By Thelma Elena Pérez Álvarez

At times like the present, it is essential to remember the origin and meaning of the commemoration of International Women's Day.
Some antecedents that have shaped this date are the movements of working women , suffragettes, who, in the mid-nineteenth century, denounced social, family and labor oppression, and demanded the right to vote and equality.
Women textile workers in New York, who marched on March 8, 1857, and denounced the precariousness of labor, demanded a reduction in working hours, an end to child exploitation and the defense of their rights.
Women in Copenhagen who, in 1910, demanded universal suffrage, access to public office, the right to work, vocational training and non-discrimination in the workplace.

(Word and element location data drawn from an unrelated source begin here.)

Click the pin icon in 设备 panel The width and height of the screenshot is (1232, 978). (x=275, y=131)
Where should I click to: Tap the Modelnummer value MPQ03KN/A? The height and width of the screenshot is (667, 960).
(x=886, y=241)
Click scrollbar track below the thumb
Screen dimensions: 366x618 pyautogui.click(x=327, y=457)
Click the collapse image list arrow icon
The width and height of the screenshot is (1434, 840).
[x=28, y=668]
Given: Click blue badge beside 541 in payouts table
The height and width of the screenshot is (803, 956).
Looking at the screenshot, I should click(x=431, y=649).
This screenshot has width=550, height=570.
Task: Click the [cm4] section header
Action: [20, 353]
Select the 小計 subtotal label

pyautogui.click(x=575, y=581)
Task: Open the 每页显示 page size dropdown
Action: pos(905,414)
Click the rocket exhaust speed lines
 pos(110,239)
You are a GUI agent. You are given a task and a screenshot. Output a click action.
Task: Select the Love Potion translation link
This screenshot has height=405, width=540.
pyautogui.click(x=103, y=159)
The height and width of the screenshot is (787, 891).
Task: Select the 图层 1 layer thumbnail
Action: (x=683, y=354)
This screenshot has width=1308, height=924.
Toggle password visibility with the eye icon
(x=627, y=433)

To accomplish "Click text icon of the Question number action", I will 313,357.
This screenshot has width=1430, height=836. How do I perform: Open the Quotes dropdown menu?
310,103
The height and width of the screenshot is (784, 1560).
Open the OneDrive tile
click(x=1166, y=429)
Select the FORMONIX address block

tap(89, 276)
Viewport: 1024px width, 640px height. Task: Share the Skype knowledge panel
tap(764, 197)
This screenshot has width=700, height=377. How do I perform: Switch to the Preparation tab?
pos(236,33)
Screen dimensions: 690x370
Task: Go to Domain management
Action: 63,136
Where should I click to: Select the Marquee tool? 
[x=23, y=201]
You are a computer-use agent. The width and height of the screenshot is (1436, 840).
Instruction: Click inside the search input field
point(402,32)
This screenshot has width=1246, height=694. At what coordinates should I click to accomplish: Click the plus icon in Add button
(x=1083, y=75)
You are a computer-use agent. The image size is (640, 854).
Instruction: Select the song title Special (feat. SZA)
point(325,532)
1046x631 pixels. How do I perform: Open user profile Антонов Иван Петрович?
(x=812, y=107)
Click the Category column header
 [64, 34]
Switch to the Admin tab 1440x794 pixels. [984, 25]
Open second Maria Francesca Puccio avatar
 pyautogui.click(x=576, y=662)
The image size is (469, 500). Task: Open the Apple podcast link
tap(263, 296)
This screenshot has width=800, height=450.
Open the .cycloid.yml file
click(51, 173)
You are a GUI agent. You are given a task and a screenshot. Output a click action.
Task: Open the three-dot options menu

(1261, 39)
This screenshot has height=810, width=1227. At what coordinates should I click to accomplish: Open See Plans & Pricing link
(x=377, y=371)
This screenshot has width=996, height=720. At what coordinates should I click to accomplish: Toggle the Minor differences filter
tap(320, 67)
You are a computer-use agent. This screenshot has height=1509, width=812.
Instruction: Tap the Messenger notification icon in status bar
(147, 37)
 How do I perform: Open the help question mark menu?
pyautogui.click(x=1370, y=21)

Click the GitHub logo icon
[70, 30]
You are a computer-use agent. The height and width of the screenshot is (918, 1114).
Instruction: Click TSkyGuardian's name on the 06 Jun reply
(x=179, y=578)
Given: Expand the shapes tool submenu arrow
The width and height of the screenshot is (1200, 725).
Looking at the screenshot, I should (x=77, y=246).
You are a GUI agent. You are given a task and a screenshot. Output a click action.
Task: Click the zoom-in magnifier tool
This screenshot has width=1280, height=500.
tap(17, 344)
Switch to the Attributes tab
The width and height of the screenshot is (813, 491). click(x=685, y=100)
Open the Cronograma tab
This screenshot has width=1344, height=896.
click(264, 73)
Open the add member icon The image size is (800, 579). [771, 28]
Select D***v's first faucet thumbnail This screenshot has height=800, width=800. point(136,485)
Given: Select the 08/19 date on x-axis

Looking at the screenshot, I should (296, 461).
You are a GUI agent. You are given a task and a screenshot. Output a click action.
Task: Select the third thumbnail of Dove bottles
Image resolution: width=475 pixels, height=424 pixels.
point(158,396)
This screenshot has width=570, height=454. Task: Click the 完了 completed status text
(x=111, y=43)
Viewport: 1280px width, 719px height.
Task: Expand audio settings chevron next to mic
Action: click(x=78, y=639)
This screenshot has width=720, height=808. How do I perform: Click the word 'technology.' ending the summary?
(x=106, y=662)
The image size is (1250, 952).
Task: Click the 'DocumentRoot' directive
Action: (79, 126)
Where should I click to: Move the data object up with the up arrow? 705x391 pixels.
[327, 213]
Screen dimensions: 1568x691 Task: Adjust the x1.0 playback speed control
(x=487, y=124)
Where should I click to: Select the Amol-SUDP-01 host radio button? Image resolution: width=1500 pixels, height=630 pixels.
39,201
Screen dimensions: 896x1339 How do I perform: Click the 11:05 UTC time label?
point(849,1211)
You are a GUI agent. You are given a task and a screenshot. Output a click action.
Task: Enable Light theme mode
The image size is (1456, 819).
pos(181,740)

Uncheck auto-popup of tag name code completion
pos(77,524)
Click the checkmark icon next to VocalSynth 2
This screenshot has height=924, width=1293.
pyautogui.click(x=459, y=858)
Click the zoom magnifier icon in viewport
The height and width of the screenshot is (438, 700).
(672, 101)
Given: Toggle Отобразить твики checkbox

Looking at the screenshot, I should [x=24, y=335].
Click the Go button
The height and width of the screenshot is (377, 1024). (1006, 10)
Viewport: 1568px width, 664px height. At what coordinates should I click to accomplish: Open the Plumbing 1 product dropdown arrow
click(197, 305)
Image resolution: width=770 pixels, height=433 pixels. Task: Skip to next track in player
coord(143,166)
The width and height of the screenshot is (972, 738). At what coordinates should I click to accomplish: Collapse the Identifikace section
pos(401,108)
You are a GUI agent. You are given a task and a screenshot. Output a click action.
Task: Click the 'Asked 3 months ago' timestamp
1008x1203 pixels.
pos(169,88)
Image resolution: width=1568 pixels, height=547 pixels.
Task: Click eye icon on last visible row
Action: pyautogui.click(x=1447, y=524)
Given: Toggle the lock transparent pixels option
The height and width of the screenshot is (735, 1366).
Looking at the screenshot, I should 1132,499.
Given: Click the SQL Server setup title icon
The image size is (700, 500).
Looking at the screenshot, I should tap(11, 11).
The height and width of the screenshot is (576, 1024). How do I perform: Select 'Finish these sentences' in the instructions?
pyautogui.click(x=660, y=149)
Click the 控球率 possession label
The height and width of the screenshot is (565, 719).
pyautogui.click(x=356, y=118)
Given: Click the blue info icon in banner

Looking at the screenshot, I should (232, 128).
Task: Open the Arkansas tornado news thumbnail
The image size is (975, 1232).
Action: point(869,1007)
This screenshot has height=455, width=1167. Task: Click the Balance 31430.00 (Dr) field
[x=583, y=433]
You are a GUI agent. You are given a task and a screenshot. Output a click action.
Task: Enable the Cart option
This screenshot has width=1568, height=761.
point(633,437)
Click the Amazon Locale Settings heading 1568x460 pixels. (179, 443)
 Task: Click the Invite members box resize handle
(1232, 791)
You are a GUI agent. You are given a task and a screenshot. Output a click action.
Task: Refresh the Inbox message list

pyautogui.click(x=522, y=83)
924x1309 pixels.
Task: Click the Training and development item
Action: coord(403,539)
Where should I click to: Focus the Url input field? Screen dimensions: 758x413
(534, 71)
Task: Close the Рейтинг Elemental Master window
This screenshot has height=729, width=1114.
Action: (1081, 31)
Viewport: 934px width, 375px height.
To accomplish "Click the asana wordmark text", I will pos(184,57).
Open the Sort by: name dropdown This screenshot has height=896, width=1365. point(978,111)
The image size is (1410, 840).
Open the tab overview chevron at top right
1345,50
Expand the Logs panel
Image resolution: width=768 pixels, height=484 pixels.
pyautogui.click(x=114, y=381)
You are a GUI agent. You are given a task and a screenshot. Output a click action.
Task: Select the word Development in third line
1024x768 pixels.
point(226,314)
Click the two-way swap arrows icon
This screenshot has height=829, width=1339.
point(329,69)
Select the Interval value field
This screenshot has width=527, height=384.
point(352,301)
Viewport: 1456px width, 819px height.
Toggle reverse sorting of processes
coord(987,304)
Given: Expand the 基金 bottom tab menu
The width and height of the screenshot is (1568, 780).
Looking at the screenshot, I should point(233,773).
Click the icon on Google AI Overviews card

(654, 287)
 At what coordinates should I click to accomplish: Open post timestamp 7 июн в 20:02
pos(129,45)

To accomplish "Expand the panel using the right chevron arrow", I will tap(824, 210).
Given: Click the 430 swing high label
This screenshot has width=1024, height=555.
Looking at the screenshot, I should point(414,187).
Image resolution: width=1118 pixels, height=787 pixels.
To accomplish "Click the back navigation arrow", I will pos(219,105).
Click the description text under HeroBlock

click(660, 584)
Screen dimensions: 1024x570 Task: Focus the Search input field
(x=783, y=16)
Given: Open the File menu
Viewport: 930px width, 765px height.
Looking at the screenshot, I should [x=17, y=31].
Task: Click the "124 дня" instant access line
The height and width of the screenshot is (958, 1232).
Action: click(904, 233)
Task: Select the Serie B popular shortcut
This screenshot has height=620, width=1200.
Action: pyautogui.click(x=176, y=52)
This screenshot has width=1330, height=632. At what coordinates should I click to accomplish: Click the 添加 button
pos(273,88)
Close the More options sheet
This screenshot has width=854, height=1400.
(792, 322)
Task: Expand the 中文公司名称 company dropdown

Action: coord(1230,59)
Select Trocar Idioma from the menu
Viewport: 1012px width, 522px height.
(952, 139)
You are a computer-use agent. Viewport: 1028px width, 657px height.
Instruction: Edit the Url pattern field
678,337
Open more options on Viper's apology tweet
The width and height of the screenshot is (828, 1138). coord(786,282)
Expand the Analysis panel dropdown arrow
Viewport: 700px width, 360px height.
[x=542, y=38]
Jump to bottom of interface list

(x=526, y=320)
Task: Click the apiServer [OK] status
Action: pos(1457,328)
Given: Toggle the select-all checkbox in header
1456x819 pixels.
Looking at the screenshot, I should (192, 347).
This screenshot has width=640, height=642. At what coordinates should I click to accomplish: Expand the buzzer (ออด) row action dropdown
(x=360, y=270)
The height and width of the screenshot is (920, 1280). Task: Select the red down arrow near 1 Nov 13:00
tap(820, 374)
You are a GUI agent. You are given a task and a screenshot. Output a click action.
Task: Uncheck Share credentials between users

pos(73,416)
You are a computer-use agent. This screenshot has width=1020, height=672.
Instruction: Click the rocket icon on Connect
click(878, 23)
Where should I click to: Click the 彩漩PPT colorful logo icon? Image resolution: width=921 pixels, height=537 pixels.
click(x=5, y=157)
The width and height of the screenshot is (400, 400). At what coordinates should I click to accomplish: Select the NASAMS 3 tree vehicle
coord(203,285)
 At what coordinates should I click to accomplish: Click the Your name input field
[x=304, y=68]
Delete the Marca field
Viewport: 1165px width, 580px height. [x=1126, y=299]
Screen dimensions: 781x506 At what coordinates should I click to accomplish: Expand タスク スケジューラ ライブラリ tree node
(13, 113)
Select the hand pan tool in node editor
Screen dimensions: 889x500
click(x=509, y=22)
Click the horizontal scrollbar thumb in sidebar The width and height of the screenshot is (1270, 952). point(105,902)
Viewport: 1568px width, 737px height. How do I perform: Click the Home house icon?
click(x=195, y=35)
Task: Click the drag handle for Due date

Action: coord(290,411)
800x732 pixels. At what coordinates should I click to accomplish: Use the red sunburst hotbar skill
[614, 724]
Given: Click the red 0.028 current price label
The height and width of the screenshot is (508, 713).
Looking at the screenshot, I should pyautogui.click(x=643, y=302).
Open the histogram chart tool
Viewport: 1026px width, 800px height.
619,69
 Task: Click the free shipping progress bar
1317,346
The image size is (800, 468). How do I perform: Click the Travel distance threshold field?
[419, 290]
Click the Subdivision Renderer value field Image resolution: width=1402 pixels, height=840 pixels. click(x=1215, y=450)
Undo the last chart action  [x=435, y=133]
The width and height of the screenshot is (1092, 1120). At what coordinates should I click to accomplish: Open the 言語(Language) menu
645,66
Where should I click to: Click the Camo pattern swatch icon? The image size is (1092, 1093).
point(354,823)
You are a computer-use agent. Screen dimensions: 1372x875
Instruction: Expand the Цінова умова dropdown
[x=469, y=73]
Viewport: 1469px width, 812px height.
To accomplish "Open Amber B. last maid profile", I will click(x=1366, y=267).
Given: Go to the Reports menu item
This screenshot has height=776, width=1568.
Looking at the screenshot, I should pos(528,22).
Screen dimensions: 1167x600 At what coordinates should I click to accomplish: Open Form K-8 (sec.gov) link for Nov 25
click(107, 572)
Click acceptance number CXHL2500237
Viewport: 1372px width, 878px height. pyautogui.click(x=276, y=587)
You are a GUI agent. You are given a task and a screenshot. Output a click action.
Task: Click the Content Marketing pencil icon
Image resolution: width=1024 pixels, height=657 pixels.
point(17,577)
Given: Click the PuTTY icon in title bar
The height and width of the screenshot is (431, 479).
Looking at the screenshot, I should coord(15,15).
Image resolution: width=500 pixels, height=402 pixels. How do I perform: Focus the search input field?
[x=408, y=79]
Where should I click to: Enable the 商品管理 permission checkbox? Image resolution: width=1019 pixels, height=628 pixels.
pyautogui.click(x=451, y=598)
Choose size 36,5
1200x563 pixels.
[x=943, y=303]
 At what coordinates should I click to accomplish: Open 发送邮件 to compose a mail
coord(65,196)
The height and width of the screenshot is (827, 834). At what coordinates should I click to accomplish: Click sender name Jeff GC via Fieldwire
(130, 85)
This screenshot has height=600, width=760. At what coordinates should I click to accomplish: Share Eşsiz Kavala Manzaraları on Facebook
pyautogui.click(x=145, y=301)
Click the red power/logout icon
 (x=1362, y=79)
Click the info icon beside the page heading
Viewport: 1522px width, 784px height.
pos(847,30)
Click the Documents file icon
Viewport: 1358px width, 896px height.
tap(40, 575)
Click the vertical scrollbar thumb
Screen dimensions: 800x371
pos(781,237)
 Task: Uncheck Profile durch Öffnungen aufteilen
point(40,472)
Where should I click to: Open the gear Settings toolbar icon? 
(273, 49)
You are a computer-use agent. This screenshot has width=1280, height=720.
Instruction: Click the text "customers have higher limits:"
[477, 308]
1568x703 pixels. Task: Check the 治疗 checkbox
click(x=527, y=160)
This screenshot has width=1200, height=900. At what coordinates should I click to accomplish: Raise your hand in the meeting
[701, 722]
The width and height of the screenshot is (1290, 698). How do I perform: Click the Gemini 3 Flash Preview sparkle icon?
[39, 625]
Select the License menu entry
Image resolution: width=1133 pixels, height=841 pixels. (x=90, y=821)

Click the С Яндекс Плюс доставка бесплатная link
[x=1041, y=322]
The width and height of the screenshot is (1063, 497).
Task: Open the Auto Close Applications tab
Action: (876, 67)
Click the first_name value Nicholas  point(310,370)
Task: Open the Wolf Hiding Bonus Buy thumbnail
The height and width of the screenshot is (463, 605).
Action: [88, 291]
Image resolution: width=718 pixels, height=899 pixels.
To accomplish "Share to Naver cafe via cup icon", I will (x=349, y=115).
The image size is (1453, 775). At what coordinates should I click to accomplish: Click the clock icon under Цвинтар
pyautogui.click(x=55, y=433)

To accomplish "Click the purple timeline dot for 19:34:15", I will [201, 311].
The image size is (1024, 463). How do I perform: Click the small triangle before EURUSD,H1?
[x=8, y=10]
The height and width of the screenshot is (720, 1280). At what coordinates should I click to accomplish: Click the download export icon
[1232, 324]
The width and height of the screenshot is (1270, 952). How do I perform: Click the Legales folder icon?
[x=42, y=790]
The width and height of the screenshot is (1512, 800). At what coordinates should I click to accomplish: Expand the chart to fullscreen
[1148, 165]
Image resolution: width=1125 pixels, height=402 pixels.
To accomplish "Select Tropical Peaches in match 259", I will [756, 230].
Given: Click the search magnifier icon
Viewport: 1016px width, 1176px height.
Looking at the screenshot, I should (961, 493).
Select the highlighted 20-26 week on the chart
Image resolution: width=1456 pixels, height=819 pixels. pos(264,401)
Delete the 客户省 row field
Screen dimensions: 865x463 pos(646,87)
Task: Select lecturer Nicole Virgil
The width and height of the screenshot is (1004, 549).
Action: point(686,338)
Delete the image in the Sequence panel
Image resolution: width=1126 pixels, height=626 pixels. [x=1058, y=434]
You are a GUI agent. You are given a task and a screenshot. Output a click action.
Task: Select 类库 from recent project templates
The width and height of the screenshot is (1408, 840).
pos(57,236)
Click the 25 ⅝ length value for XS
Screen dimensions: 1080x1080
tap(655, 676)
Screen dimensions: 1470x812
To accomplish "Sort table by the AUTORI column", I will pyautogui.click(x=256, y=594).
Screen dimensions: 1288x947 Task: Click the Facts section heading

The women who succeeded in impacting U.S. labor legislation after demonstrating for the 123 young, immigrant working women between the ages of 14 and 23 who died in the 1910 Triangle Shirtwaist Factory fire in New York.
Women in the Soviet Union who, in 1917, went on strike and demanded bread and peace in the face of the First World War. Chinese women who, despite repression and censorship in 1949, demanded access to work and defended their rights.
Mexican women who fought for the right to vote in 1956. The women who demanded education for women and girls, health, peace and democracy and succeeded in instituting African Women's Day on July 31, 1962.
In 1975, as part of International Women's Year, the United Nations (UN) commemorated International Women's Day and in 1977, the UN General Assembly adopted March 8 as the official day of commemoration.
As we can see, the origins of the commemoration are economic, political and social. They come from historical manifestations of women who demanded conditions for a livable life with decent working conditions, the right to vote, access to education and justice in a broad sense. The meaning of International Women's Day is to remember the struggles that, for years, women have endured for justice, peace and development to touch them.
This commemoration is not about marketing and propaganda strategies that attempt to instrumentalize and capitalize on the meaning of women's struggles, misrepresenting them. International Women's Day is to raise awareness and question the social reality that women experience, which is traversed by the interaction of the symbolic and material planes that determine the conditions of women's lives.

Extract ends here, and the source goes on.